BG-12 (dimethyl fumarate) is an oral agent that inhibits CNS inflammation in EAE. It appears to have a good tolerability and safety profile, making it suitable for combination therapy with IFNß or GA. In a study of healthy volunteers reported by researcher James Woodworth, PhD, Cambridge, Massachusetts, et al. (Abstract P478), neither IFNß nor GA altered the pharmacokinetic profile of BG-12 and no new safety signals were observed. A phase II open-label multicentre study is now ongoing in which RRMS patients receive 2 months’ GA or IFNß monotherapy followed by 6 months’ combination treatment with BG-12.

Questions and Answers

The following section is based on discussions with Prof. Ludwig Kappos, University of Basel, Switzerland, during the scientific sessions.

Q: With treatments for MS becoming more effective, what is the ultimate goal?
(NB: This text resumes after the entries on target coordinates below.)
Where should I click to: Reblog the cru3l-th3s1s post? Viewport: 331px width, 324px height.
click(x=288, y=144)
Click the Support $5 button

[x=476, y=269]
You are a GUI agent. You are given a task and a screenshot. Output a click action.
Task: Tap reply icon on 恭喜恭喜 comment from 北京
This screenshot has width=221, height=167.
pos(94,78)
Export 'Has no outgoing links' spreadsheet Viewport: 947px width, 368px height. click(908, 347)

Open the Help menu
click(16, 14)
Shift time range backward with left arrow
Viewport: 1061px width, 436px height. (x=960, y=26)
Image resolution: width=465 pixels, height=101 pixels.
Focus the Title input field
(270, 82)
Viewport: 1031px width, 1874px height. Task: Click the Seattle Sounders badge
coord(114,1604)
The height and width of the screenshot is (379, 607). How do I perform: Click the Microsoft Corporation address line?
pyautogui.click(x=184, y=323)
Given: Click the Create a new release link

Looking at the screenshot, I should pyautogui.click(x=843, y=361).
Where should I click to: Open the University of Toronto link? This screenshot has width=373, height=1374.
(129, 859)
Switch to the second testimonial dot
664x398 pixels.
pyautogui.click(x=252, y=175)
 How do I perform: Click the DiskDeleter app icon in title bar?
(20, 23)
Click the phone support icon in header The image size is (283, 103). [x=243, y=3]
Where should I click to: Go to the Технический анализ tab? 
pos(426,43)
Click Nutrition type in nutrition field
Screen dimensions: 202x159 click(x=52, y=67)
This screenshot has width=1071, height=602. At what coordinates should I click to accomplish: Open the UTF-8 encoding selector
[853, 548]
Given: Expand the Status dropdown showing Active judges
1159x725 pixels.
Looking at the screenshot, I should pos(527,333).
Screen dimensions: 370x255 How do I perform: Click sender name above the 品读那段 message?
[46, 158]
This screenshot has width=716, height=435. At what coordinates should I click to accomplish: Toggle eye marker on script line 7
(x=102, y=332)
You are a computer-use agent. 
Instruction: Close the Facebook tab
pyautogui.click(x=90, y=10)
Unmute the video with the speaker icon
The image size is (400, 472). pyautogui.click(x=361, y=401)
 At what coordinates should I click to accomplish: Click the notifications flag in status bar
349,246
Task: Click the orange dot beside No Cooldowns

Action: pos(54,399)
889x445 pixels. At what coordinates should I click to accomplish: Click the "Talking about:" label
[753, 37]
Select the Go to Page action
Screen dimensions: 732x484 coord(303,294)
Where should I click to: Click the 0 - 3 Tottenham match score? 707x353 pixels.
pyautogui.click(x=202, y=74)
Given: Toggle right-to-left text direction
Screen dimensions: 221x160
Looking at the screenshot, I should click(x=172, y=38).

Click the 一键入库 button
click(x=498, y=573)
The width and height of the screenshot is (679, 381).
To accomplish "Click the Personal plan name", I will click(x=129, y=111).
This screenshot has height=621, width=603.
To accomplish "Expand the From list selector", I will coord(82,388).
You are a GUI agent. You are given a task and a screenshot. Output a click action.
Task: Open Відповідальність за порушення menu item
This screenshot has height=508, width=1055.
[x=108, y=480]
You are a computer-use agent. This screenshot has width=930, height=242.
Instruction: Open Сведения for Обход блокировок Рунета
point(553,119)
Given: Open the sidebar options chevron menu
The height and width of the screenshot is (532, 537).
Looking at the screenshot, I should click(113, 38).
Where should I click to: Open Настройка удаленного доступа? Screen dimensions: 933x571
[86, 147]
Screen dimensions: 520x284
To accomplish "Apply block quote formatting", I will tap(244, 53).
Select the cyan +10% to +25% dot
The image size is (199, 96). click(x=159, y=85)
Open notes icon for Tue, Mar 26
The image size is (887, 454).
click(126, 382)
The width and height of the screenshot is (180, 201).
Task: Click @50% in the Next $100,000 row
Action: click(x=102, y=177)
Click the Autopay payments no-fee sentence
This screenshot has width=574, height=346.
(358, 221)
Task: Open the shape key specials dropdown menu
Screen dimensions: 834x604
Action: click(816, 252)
A: To control or halt the inflammatory process and to preserve the function of the CNS. The very ultimate goal would be to offer those patients who have permanent deficits some improvement, not only symptomatic improvement but also some neuroregeneration and repair. But at the moment we are very happy if we can control the disease and prevent further progression.

Q: Is there a trade-off between efficacy and safety?

A: The use of combination therapy with lower doses of individual agents could improve risk/benefit profiles as could restricting the more dangerous compounds to certain phases of the disease. This could be a strategy in the future but is very difficult to explore and means more complicated trials.